Lists are generally fun, harmless affairs that mean little and stir up conversation. This effort by John seems to have come with very poorly-designed parameters that created a very odd assortment of characters whose crimes range from making dishonest documentaries to mass murder. Here's the list [duplicate numbers indicate ties]:

23) Saul Alinsky
23) Bill Clinton
23) Hillary Clinton
19) Michael Moore
19) George Soros
19) Alger Hiss
19) Al Sharpton
13) Al Gore
13) Noam Chomsky
13) Richard Nixon
13) Jane Fonda
13) Harry Reid
13) Nancy Pelosi
11) John Wilkes Booth
11) Margaret Sanger
9) Aldrich Ames
9) Timothy McVeigh
7) Ted Kennedy
7) Lyndon Johnson
5) Benedict Arnold
5) Woodrow Wilson
4) The Rosenbergs
3) Franklin Delano Roosevelt
2) Barack Obama
1) Jimmy Carter

Ed commented that, as a political blogger, he naturally assumed that this list would and should be made up of the worst political figures in American history. This was a feeling obviously not shared by all of those surveyed (witness McVeigh and Booth).
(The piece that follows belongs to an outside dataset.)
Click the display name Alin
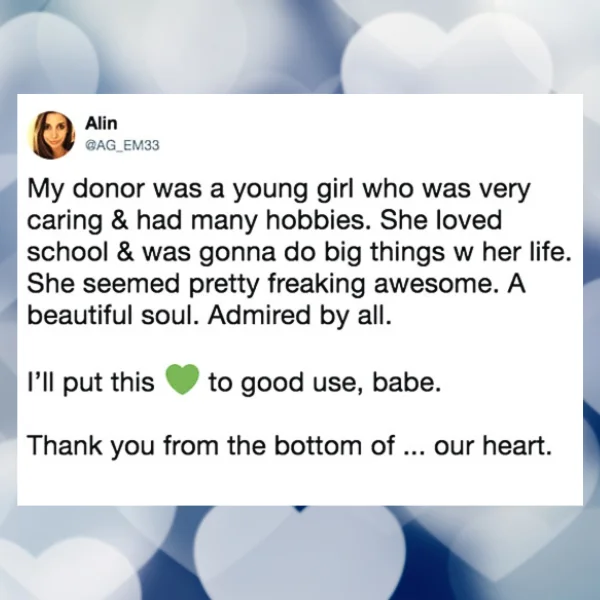Screen dimensions: 600x600 pyautogui.click(x=101, y=123)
There's a further problem with the methodology of the survey: if there's a general consensus amongst conservative political bloggers that Jimmy Carter was an incompetent an ineffective president, and thus worthy of inclusion in the 20-25 range, their myriad votes and the unranked nature of Hawkins' initial polling may put Carter unrealistically high.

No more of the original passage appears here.